In two tender documents issued today, the organisation explained its IT sourcing strategy for the near future.
"Over the next three years, Post Office Ltd will be undertaking a significant level of change to deliver its 2012-15 strategic priorities," it said. "[It] has undertaken a review of the existing supply chain and has chosen a strategic IT supply chain and optimal target operating model that adopt industry standards and good practice.
"The model chosen allows the provision of service towers being managed by a service integrator," it said. This refers to the practice of issuing separate contracts for various IT services, such as application development and desktop provision, and appointing one supplier to integrate and co-ordinate those services.
The Post Office is in the process of appointing that service integrator, but today tendered two of the ‘tower’ contracts. One, worth up to £600 million over two years, is for ‘application and infrastructure services‘. The other, for managed data centre services, is worth up to £60 million over the same period.
The tower IT services procurement model is increasingly common in government departments and large organisations. Last year, the Ministry of Justice revealed its plan to move from "the current end-to-end contracts by line of business to an MoJ-wide service tower model", and energy infrastructure operator National Grid began its move to the tower model.
In March of this year, the Post Office announced a £1.34 billion investment plan to ‘modernise’ its network of 11,800 branches. Technology plays a significant role in that transformation: the Post Office plans to install contactless payment infrastructure in all the branches, making it the "biggest user of contactless payments acceptance technology in Europe".
It is also vying to become one of the third-party "identity service providers" that supports the government federated Identity Assurance scheme.

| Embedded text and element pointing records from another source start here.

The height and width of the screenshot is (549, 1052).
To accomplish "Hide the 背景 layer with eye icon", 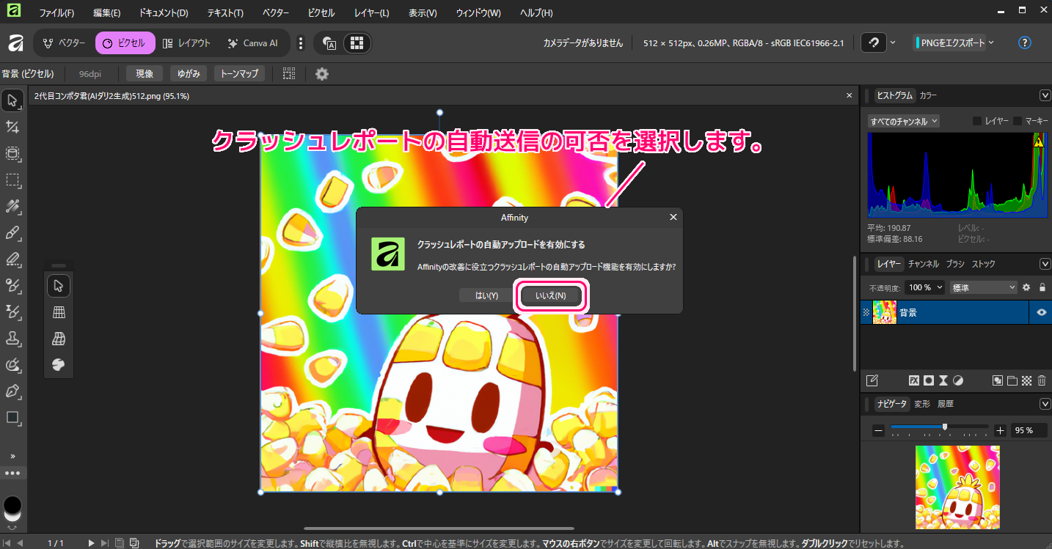I will click(1041, 312).
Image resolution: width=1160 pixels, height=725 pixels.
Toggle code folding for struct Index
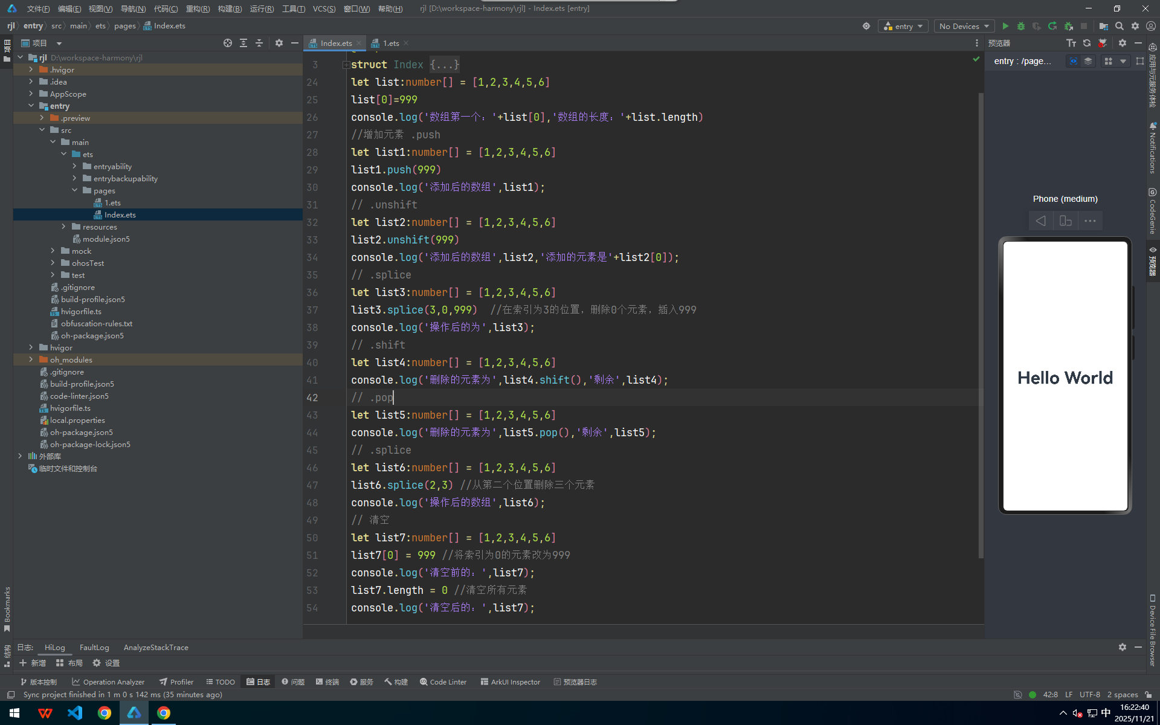click(346, 65)
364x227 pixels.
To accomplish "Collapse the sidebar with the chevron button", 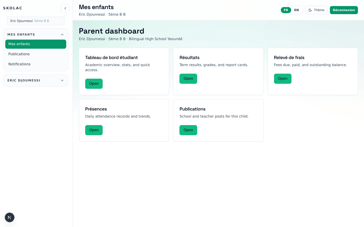I will click(65, 8).
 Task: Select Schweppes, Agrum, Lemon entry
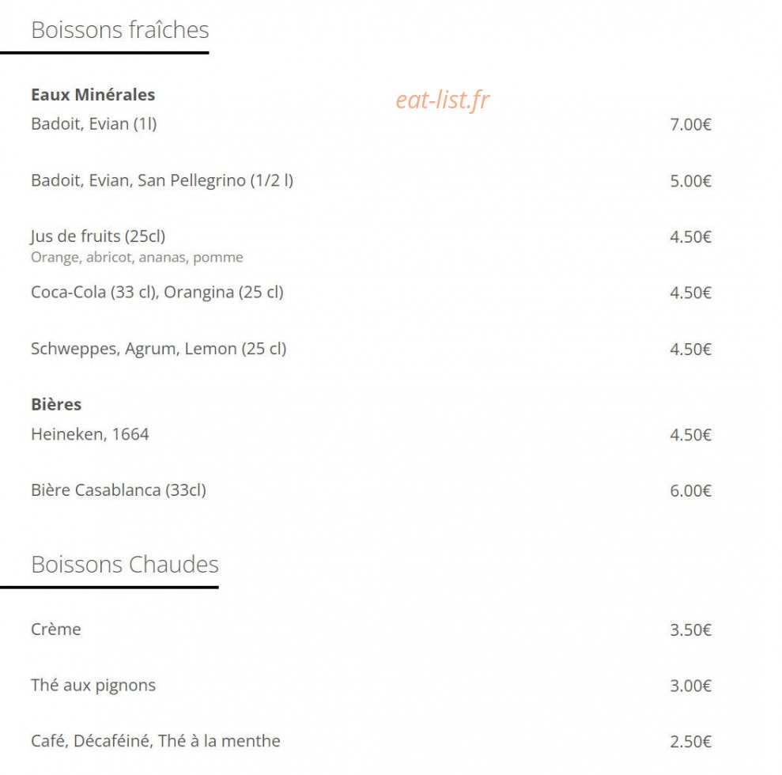pyautogui.click(x=159, y=349)
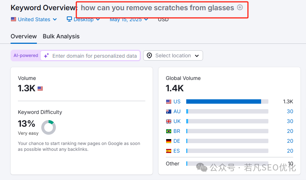Image resolution: width=306 pixels, height=180 pixels.
Task: Click the Brazil flag icon
Action: [x=169, y=131]
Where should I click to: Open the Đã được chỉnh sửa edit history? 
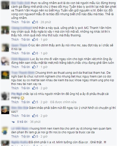coord(63,102)

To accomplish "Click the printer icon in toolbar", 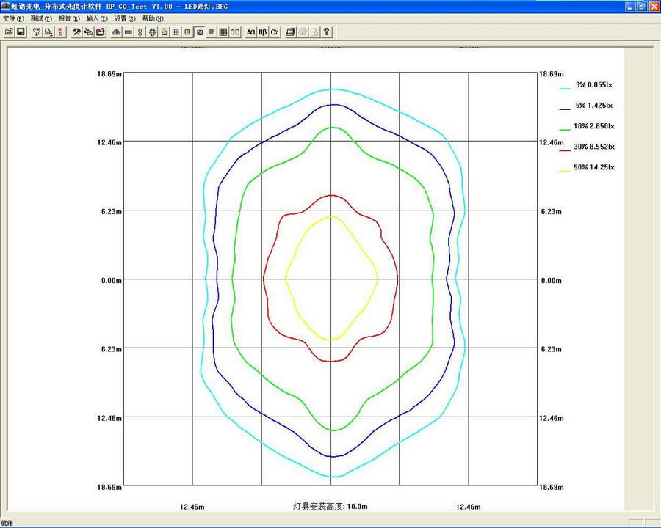I will 291,32.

This will allow citizens to reuse identity credentials issued by private companies, and the Post Office, to access government services.

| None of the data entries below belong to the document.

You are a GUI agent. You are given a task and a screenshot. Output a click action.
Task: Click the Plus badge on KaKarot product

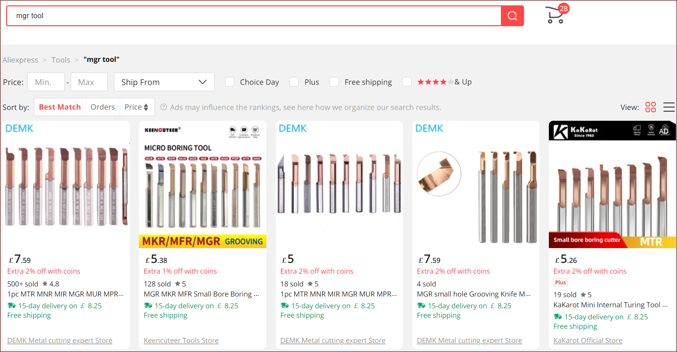pyautogui.click(x=560, y=282)
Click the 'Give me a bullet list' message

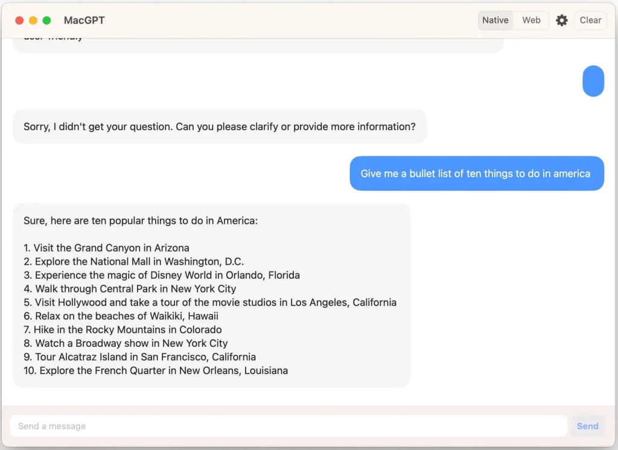476,174
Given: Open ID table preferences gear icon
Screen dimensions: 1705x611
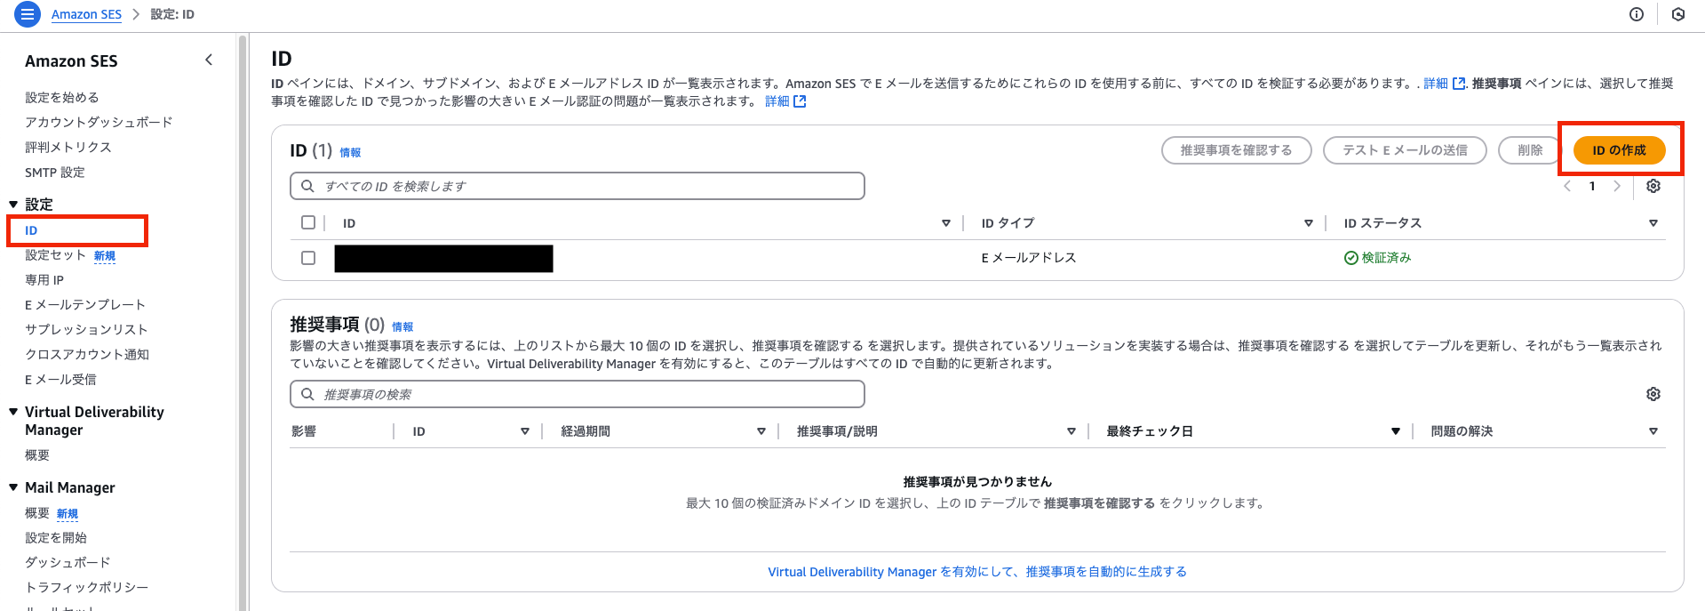Looking at the screenshot, I should (1653, 186).
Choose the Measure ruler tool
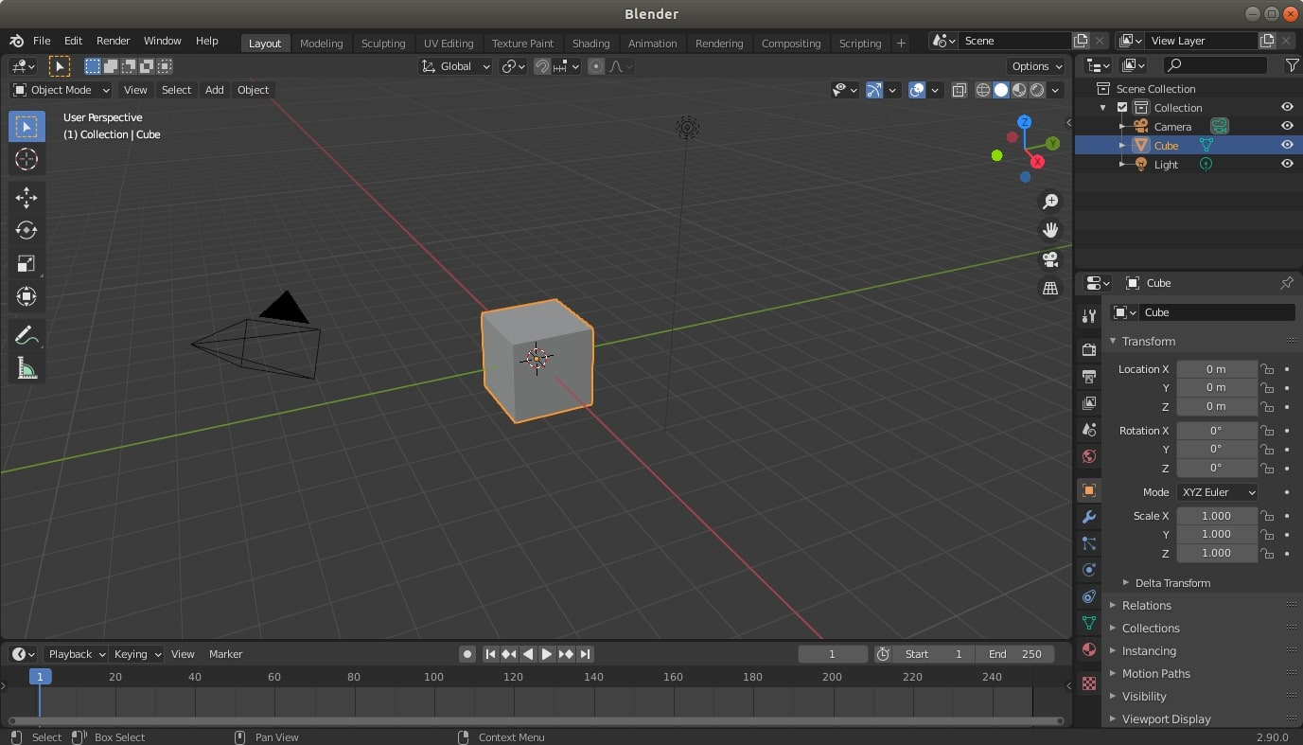The width and height of the screenshot is (1303, 745). click(26, 368)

The government announced plans to convert the Post Office into a mutual organisation, funded by customers and other members in 2010.
"We believe that the Post Office can become a genuine front office for government," wrote Vince Cable, secretary of state for Business, Innovation and Skills in a report entitled ‘Securing the Post Office Network in the Digital Age’. "We believe in a Post Office with a public mission, and the Post Office will not be for sale."
"But we do not think that the current ownership arrangements, where government acts as ultimate 100% shareholder, always serve the best interests of the Post Office. So we have put forward proposals in the Postal Services Bill that would, in time, allow the Post Office to be converted to a mutual."
The government reiterated its commitment to this strategy last month, following a public consultation.